Arrival es una película dirigida por Denis Villeneuve, con actuación de Amy Adams, basada en una novela corta de Ted Chiang, Story of Your Life. Por su argumento y su realización sobrepasa el género de la ciencia ficción, aunque así pueda ofrecérsela al público; como ciencia ficción es la mejor película que Hollywood ha producido en mucho tiempo.

arrival_film_1050x700El cine y la literatura emplean códigos diferentes, y por eso no es correcto (creo) juzgar la película de Villeneuve en base al relato de Chiang o viceversa. En este caso, sin embargo, hay que decir que la adaptación es excelente, y más todavía tratándose de algo tan difícil de adaptar al cine como un cuento basado en cambios de los procesos mentales de una narradora en primera persona, enfrentada no sólo a su incomprensión de estos cambios sino también a la incógnita mayúscula de una situación de primer contacto con unos alienígenas que no caen en clichés.

Los heptápodos de Arrival llegan en grandes naves pero no eligen las grandes capitales para posarse. No llaman a los seres humanos en sus sueños ni a través de mensajes telepáticos sino que esperan que éstos vayan a ellos. No dirigen un mensaje de paz en perfecto inglés (y ruso, y chino, y español, etc.) a los líderes mundiales. Su extrañeza es de otro tipo, tanto que debemos ver toda la película para comenzar a entenderla.

Hasta los pocos clichés que sí aparecen son disculpables. Es de esperar que los ciudadanos del mundo reaccionen con pánico. Es de esperar que los gobiernos apunten sus armas contra las naves extraterrestres, aun cuando cualquier asesor científico podría explicarles que una especie capaz de cruzar físicamente distancias interestelares y dominar la gravedad dispone de tanto poder que sin duda todas nuestras armas son inútiles contra ella. Es de esperar que el contacto, en vez de estar dirigido por quienes saben, sea un operativo militar cruzado por interferencias burocráticas y una visión de plazo peligrosamente corto. Todo esto lo hemos visto ya mil veces, y lo esperamos, y sin embargo en Arrival no distrae, porque Villeneuve liquida el tema con rapidez —y alguna torpeza aquí y allá— para concentrarse en lo esencial.

La fotografía en exteriores es sobria, majestuosa y lejana; la de los interiores, apenas claustrofóbica. El ruido del mundo está muy lejos, siempre mediado por pantallas; sólo importa el rostro concentrado de la Dra.
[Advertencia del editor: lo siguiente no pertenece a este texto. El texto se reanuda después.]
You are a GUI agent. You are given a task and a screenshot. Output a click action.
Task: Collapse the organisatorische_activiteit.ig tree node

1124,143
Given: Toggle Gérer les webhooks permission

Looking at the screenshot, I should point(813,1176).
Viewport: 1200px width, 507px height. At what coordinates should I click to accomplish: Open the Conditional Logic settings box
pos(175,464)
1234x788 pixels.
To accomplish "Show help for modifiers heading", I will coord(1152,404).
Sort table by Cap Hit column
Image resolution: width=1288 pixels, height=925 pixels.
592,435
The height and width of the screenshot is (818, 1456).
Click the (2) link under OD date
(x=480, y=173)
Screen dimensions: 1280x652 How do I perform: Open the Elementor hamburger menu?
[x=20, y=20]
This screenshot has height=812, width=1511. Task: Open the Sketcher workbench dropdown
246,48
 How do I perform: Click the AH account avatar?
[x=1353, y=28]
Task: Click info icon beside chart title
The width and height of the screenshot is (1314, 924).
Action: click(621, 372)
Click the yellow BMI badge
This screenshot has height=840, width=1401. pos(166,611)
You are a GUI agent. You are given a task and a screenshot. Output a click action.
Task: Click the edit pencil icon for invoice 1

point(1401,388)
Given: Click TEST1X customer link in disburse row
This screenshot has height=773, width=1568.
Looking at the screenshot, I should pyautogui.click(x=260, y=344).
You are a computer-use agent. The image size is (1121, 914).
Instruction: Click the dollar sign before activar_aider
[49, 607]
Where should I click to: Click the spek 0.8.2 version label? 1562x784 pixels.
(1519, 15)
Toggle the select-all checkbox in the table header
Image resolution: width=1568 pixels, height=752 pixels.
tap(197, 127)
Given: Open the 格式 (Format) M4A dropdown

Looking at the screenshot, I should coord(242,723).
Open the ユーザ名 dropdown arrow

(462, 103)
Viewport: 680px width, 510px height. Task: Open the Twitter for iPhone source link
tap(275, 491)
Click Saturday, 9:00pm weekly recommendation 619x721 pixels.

Louise Banks, lingüista, ante los signos que los alienígenas trazan frente a ella. Los cortes a su otra vida (los de la hija cuya historia da nombre al cuento) ponen color a lo que sería, si no, un fondo de niebla gris de Montana, o de luces amarillentas en las tiendas del campamento base, o de negras paredes y una blanca barrera de cristal en la nave heptápoda. La banda de sonido de Jóhann Jóhannsson (con quien Villeneuve ya trabajó en varios films y que continúa su colaboración con éste en la nueva Blade Runner) es de una potente delicadeza, si cabe la expresión: sin palabras, casi sin melodía, complementa el ambiente sobrecogedor de las escenas de contacto, ayudando al espectador a sumergirse en el desasosiego y el vértigo que enfrentarse con seres de otro mundo debe producir, si realmente lo son: vale decir, si la suspensión del descreimiento funciona y si el film no se limita a presumir caras marionetas creadas por computadora o baratijas antropomórficas. Arrival nos pone ante verdaderos extraños, y a la vez hace de ese encuentro una historia totalmente humana.